Others believe that the number of social media platforms is the cause because teenagers can connect with friends online. Since they don’t have to travel to interact with friends thanks to Facebook, Instagram or Snapchat, they are content creating digital relationships.

Shared ride options

The recent increase in ride-sharing and the promising future of driverless cars also adds to the decline in licensing. Teenagers realize they don’t need to know how to drive, because there are other appealing alternatives that require less work.

Impact on safety

According to the Centers for Disease Control and Prevention, drivers between the ages of 16 and 19 are three times as likely to be involved in a fatal crash. In recent years, the number of fatal crashes involving 16- to 19-year-olds fell drastically—from over 6,000 to under 3,000 reported crashes from 1996 to 2015—arguably, a result of the decrease in individuals licensed at this age.

Impact on auto insurance

Before deciding to forgo getting a driver’s license, teens and their parents should consider the long-term impact. Auto insurance is a necessary expense for any driver, and rates are higher for younger drivers, with rates slowly declining every year. Waiting to get a driver’s license won’t guarantee lower auto insurance rates, though.
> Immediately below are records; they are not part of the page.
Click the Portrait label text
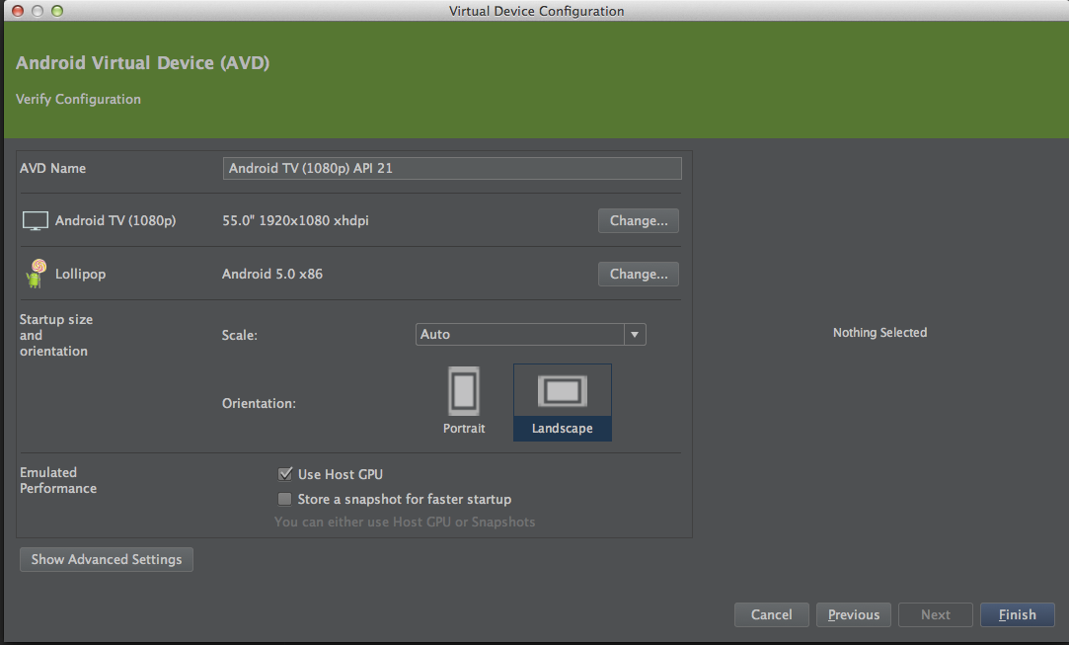This screenshot has height=645, width=1069. tap(464, 429)
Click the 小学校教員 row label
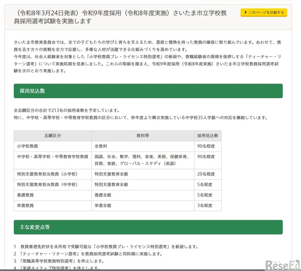Image resolution: width=301 pixels, height=271 pixels. pyautogui.click(x=28, y=146)
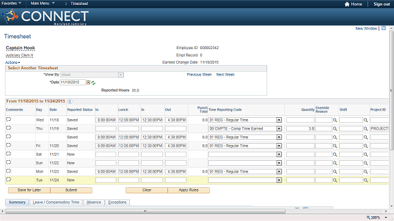Switch to the Exceptions tab

click(117, 203)
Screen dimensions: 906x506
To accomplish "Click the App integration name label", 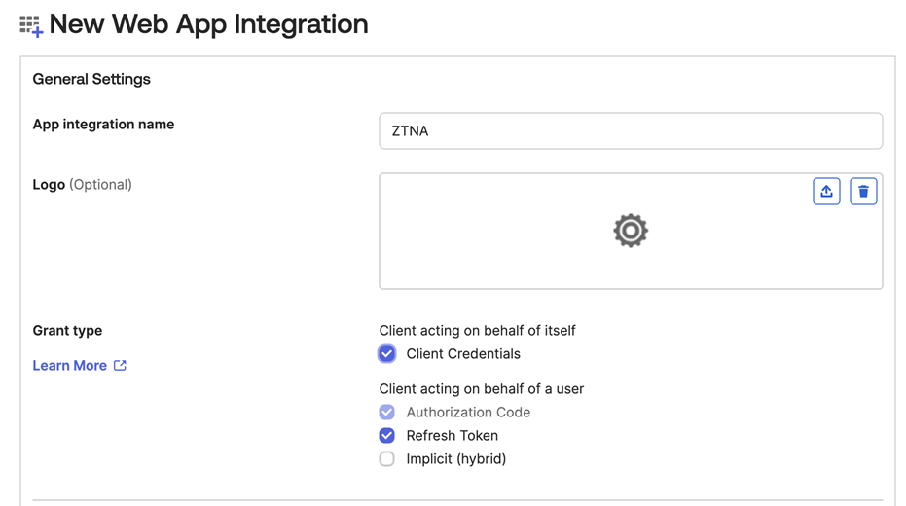I will coord(103,125).
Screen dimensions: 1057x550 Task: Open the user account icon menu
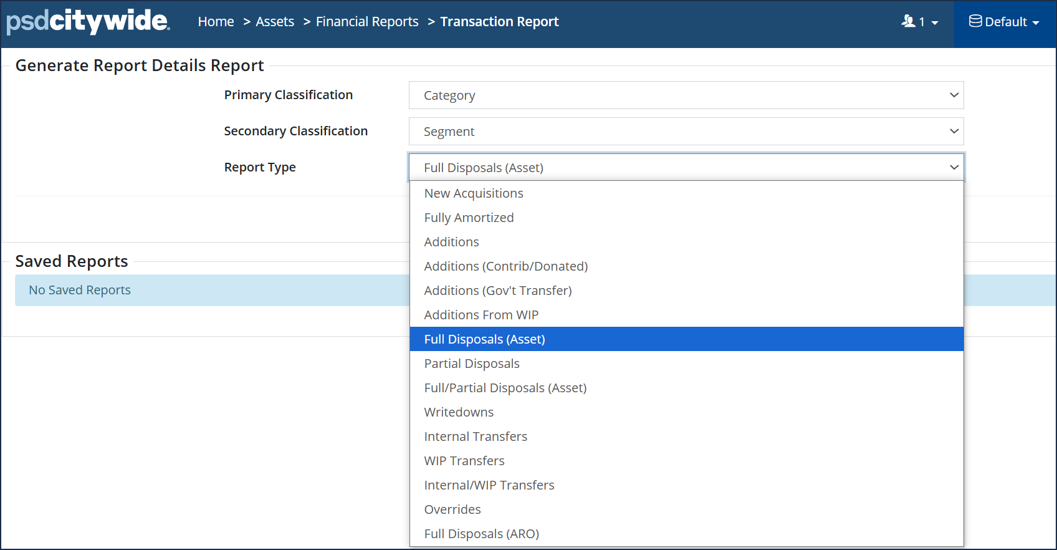coord(919,22)
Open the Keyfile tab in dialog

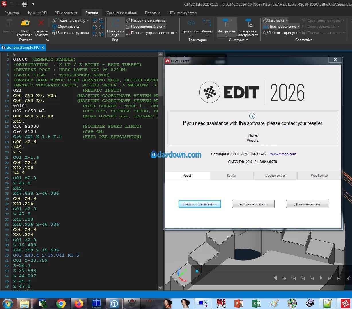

Insurance companies factor in driving experience when they calculate the cost of auto insurance. If drivers wait until 18 or later to get a license, they will still be considered high-risk because they don’t have as much time behind the wheel as an individual who got licensed at 16. In addition, new adult drivers aren’t required to follow the graduated drivers licensing program, which means they won’t have logged practice hours either.

Making the decision

Deciding not to get a driver’s license is not simple for teenagers. There are many scenarios to consider, along with the impact each will have.

  • Who will they rely on for commutes?
  • What happens in the event of an emergency?
  • How will they learn later on?

Deciding to get licensed, but not to buy a car also requires different decisions. It is easy to think that you won’t need insurance if you don’t own a car. But, the truth is, if there is any possibility of driving a car, you will still be better-protected while on the road if you have auto insurance. Many carriers offer nonowner auto insurance that covers you while driving somebody else’s vehicle and assures you meet state minimum limits.

Maxime Rieman

Maxime is a Product Manager at ValuePenguin focusing on insurance. Previously she was the Director of Product Marketing at CoverWallet.